Applies a median filter to the data, and replaces datapoints which deviate from the median filtered signal by more than some threshold with the median filtered data. This process is repeated until no datapoints deviate from the filtered line by more than the threshold.
- Parameters
signal (array_like) – The signal to filter.
thr (float, optional) – The initial threshold will be thr times the standard deviation of the residuals. The standard deviation is robustly estimated from the interquartile range. Default is 5.
thr2 (float, optional) – The threshold for repeated iterations will be thr2 times the standard deviation of the remaining residuals.

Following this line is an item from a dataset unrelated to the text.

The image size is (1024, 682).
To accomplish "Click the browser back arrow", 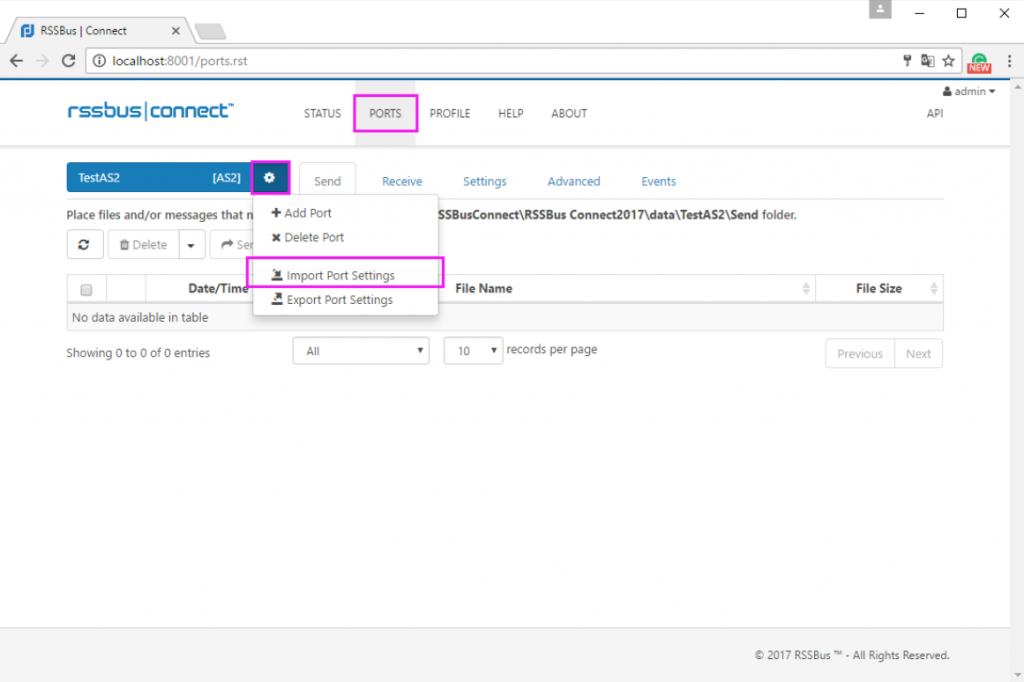I will [16, 61].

The standard deviation is robustly estimated from interdecile range. Default is 4.
kernel (int, optional) – The kernel size for the initial median filter. Default is 201.
kernel2 (int, optional) – The kernel size for subsequent median filters. Default is 31.

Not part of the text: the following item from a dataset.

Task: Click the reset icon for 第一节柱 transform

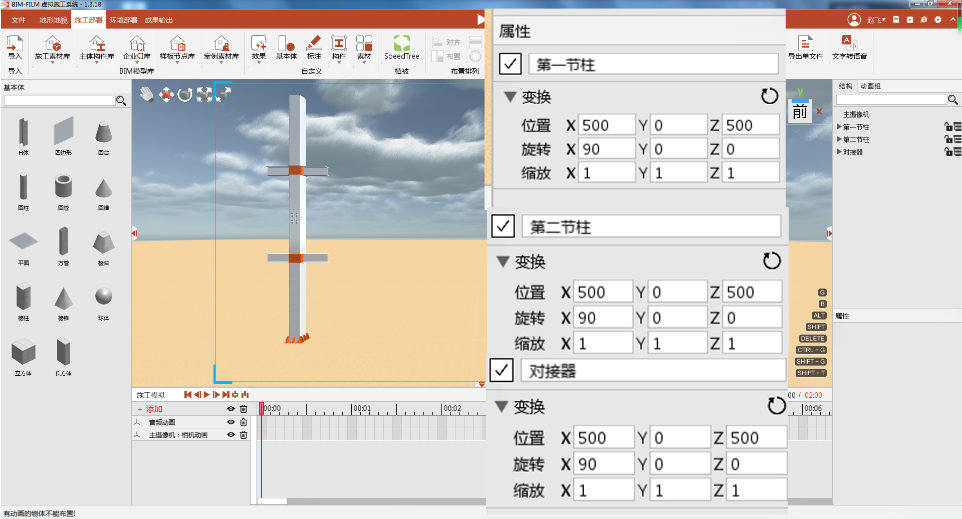Action: 769,96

return_filtered (bool, optional) – If True, the median filtered signal is also returned. Default is False.
- Returns
signal (numpy.ndarray like signal) – The input signal with anomalies replaced with median values.
is_replaced (bool numpy.ndarray shaped like signal) – Indicator for which datapoints were replaced.
filtered (numpy.ndarray like signal, optional) – The final median filtered signal. Returned if return_filtered=True.
See also
- echofilter.raw.manipulate.split_transect(timestamps=None, threshold=20, percentile=97.5, **transect)[source]#
Splits a transect into segments each containing contiguous recordings.
- Parameters
timestamps (array_like) – A 1-d array containing the timestamp at which each recording was measured. The sampling is assumed to high-frequency with occassional gaps.
threshold (int, optional) – Threshold for splitting timestamps into segments. Any timepoints further apart than threshold times the percentile percentile of the difference between timepoints will be split apart into new segments. Default is 20.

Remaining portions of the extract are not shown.